As with other specialties, nephrology is experiencing huge workforce issues, not just with nephrologists but also nurses, social workers and patient care technicians as well as others who take care of patients with advanced CKD, including those needing dialysis. Right now, we are struggling to recruit and retain a workforce to take care of this population, and we are going to need to figure out how we will continue to provide high-quality care to individuals requiring kidney replacement therapy and highly coordinated care for those with advanced CKD.
Many staff left the kidney care field during the pandemic, mostly notably in dialysis but really in every aspect of care. This exposed how important having high-quality staff is. Taking care of people with kidney disease is a hard job, and it does not pay that well for the degree of difficulty. There are other people who saw COVID and who were near retirement and ended up retiring early, reflecting that the dialysis nurse workforce included a large number of extremely experienced and qualified nurses who had been engaged in dialysis care for 30 years or more.
What do you consider the most significant development in the treatment of kidney disease in the past 10 years?

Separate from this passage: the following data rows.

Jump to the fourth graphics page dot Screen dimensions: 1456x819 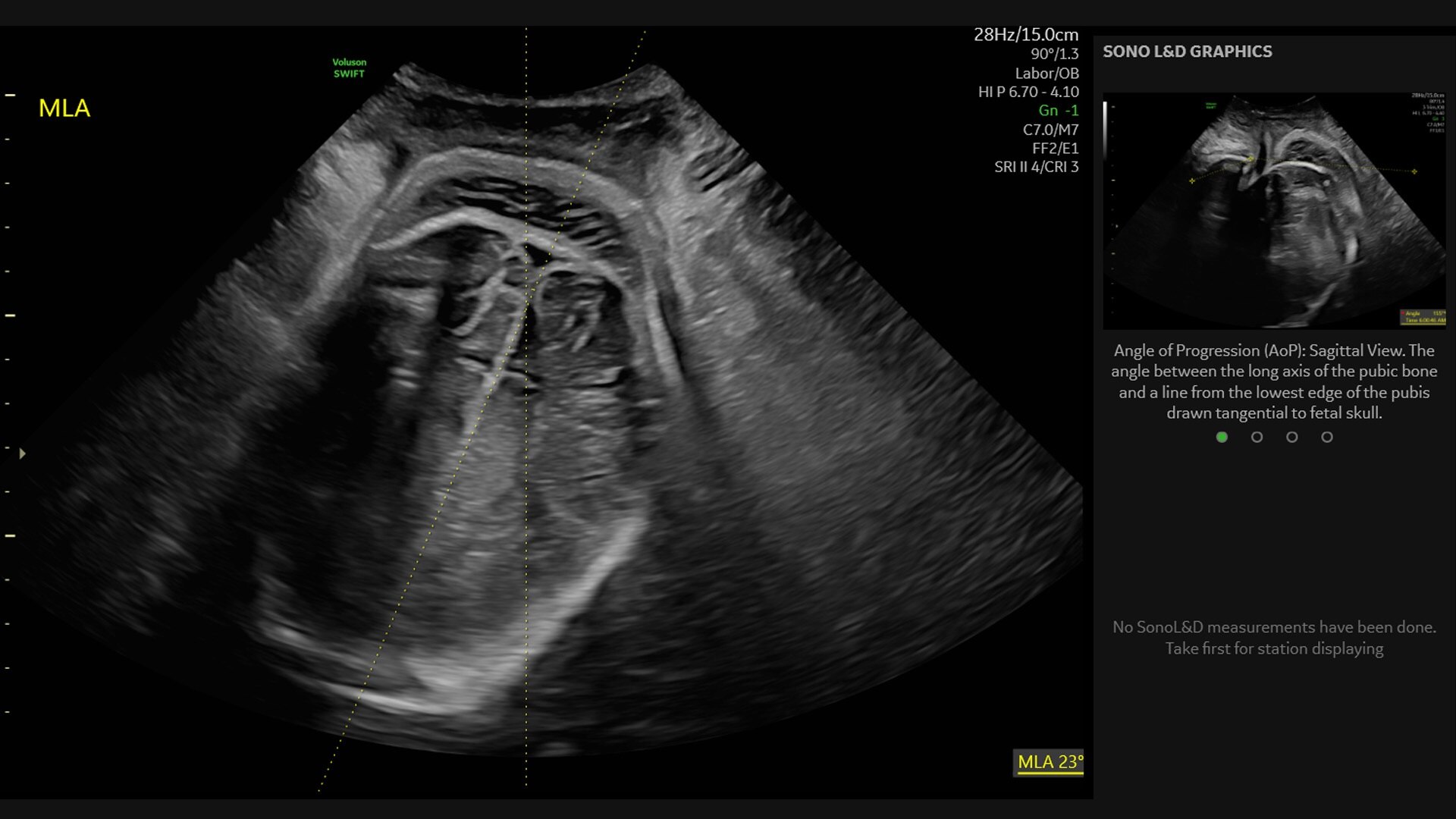point(1326,437)
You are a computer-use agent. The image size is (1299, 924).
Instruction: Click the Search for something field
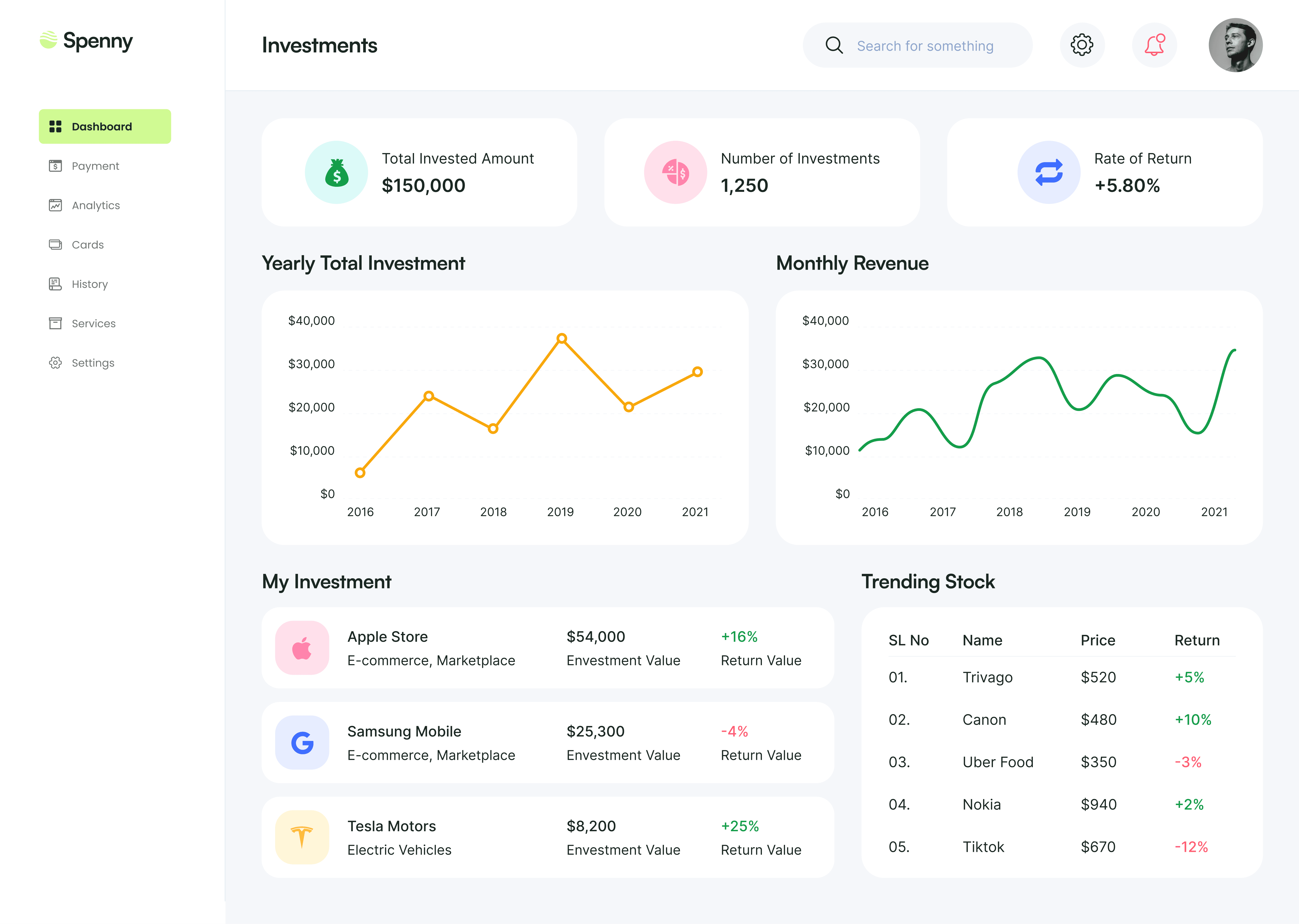coord(925,46)
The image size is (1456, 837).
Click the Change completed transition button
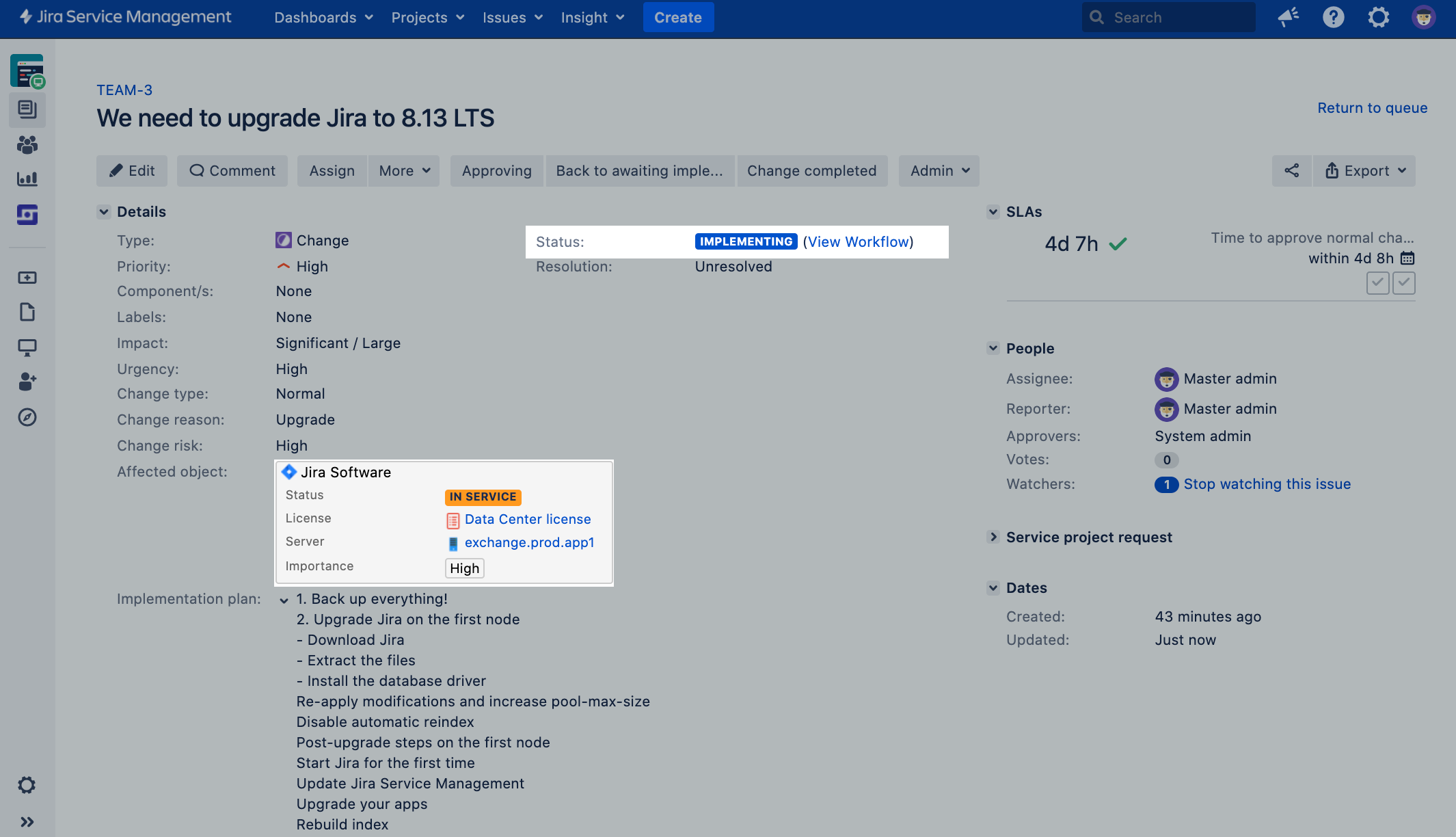tap(811, 171)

Dr Weiner: SGLT2 inhibitors. Up until the last few years, the only major meaningful recommendations to slow progression of kidney disease was to use ACE inhibitors and angiotensin receptor blockers (ARBs), control blood pressure, control diabetes, and to avoid use of nonsteroidal anti-inflammatory drugs. We gained an entire class of medication that, for people with and without diabetes, seems extremely effective in slowing kidney disease progression. This really changes the treatment paradigm. We may even see the US Preventive Services Task Force revisit their recommendation for kidney disease screening. Previously, they did not see a role for broadly screening for kidney disease in part, I think, because there was not much we could to slow progression and we were going to use ACE inhibitors or ARBs anyway. Now we have kidney disease drugs, most notably the SGLT2 inhibitors but include finerenone, a selective nonsteroidal mineralocorticoid receptor antagonist. These are huge innovations that can apply to broad swaths of people with chronic kidney disease to hopefully keep them from ever needing dialysis or a kidney transplant.
What research projects are you working on now?
Dr Weiner: I have been focused on evaluating data from Dialysis Clinic Inc. on COVID-19, working with my colleagues at DCI to evaluate the impact of the pandemic on people requiring dialysis, the effectiveness of vaccines, how quickly immunity wanes, and the effectiveness of boosters. The immediacy of this research makes it both highly challenging and highly rewarding. Other research I am involved with looks at how older adults approach decisions regarding kidney failure treatment when they have advanced chronic kidney disease, highlighting the need to better inform people about options when they have CKD stage 4 and are vulnerable for progression to kidney failure.